| What needs to be done |
Once the images are set aside, write out the rest of the records exactly.

Collected data:

+ + +

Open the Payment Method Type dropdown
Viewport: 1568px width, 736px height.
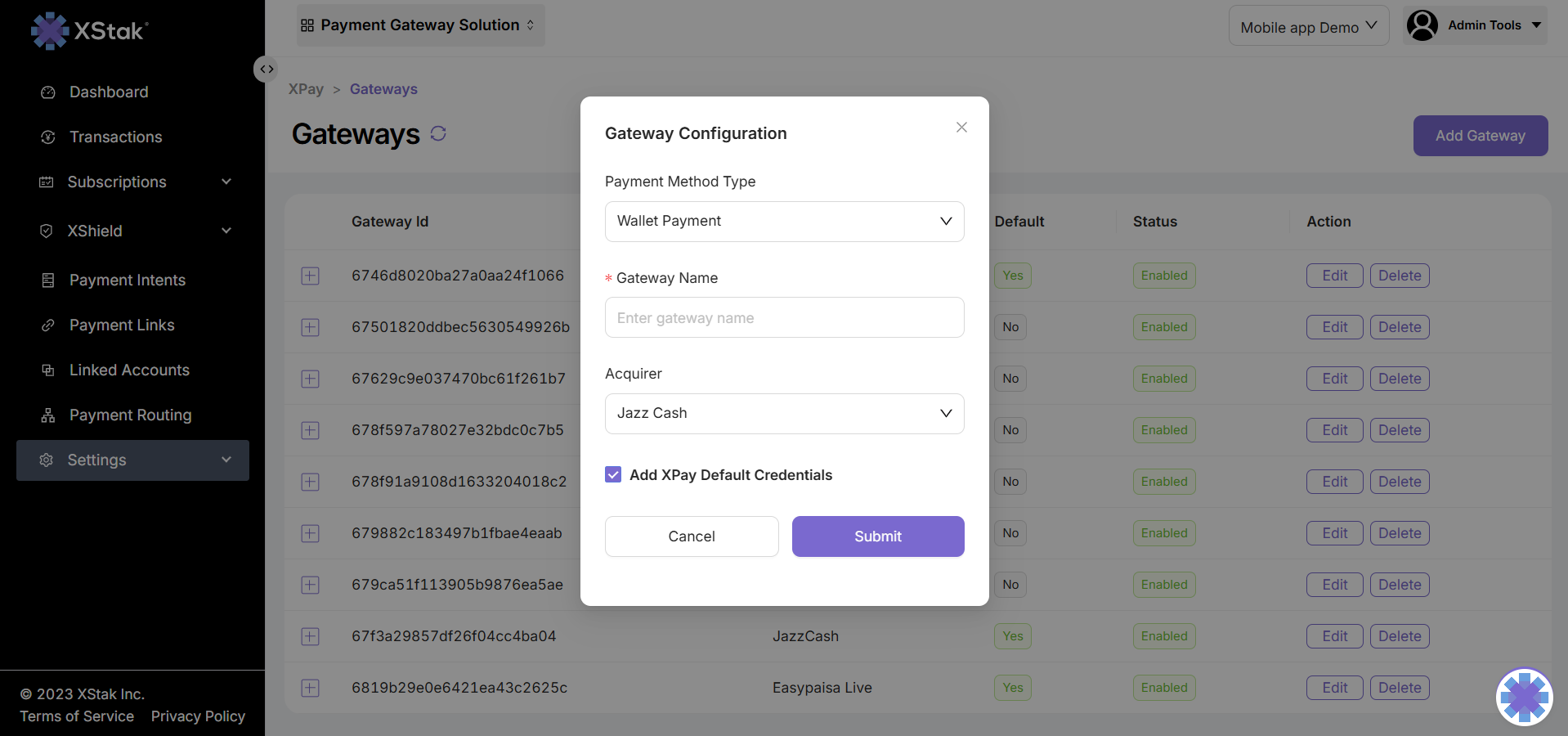(784, 222)
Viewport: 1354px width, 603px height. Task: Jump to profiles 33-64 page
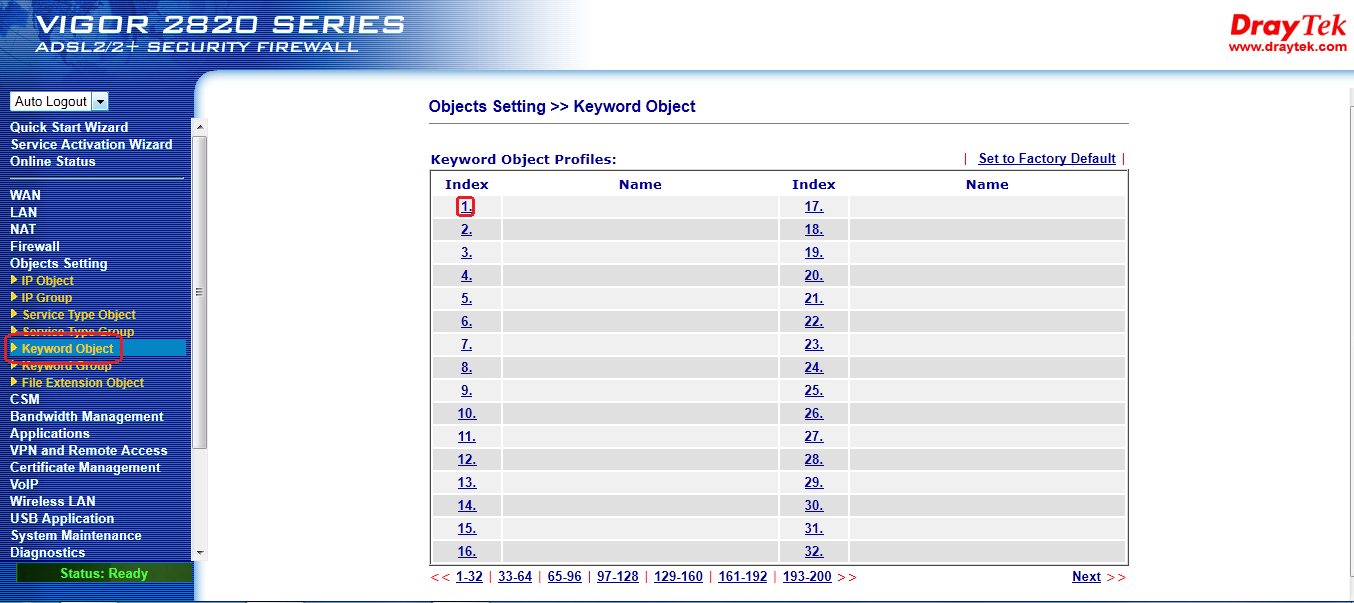(x=514, y=577)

+ + +

| Exercise answer |
Open the Payment Method Type dropdown
Viewport: 1568px width, 736px height.
(784, 222)
Viewport: 1354px width, 603px height. Task: Jump to profiles 33-64 page
(x=514, y=577)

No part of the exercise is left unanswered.